• _TASK REQUIREMENTS_
Write the data out again exactly, with every picture removed.

─── RECORDS TO USE ───

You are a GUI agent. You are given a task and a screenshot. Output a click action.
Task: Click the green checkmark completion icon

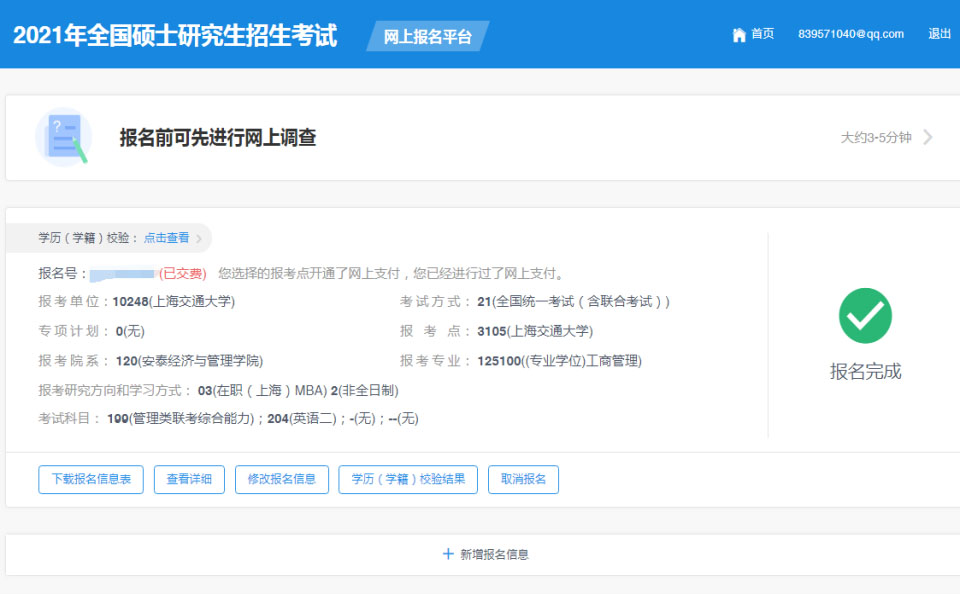click(x=865, y=316)
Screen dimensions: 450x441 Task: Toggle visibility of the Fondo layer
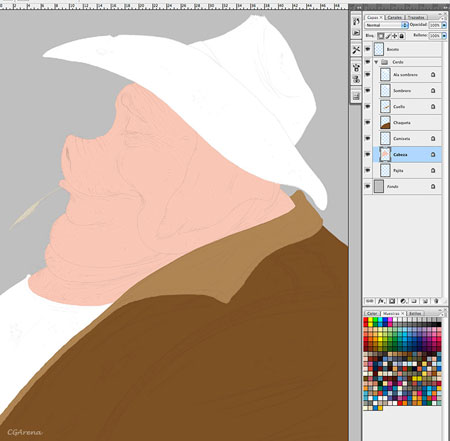pos(368,186)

───

• _EXPECTED ANSWER_
You are a GUI agent. You are given a task and a screenshot. Output a click action.
Task: Click the green checkmark completion icon

click(x=865, y=316)
Screen dimensions: 450x441 Task: Toggle visibility of the Fondo layer
pos(368,186)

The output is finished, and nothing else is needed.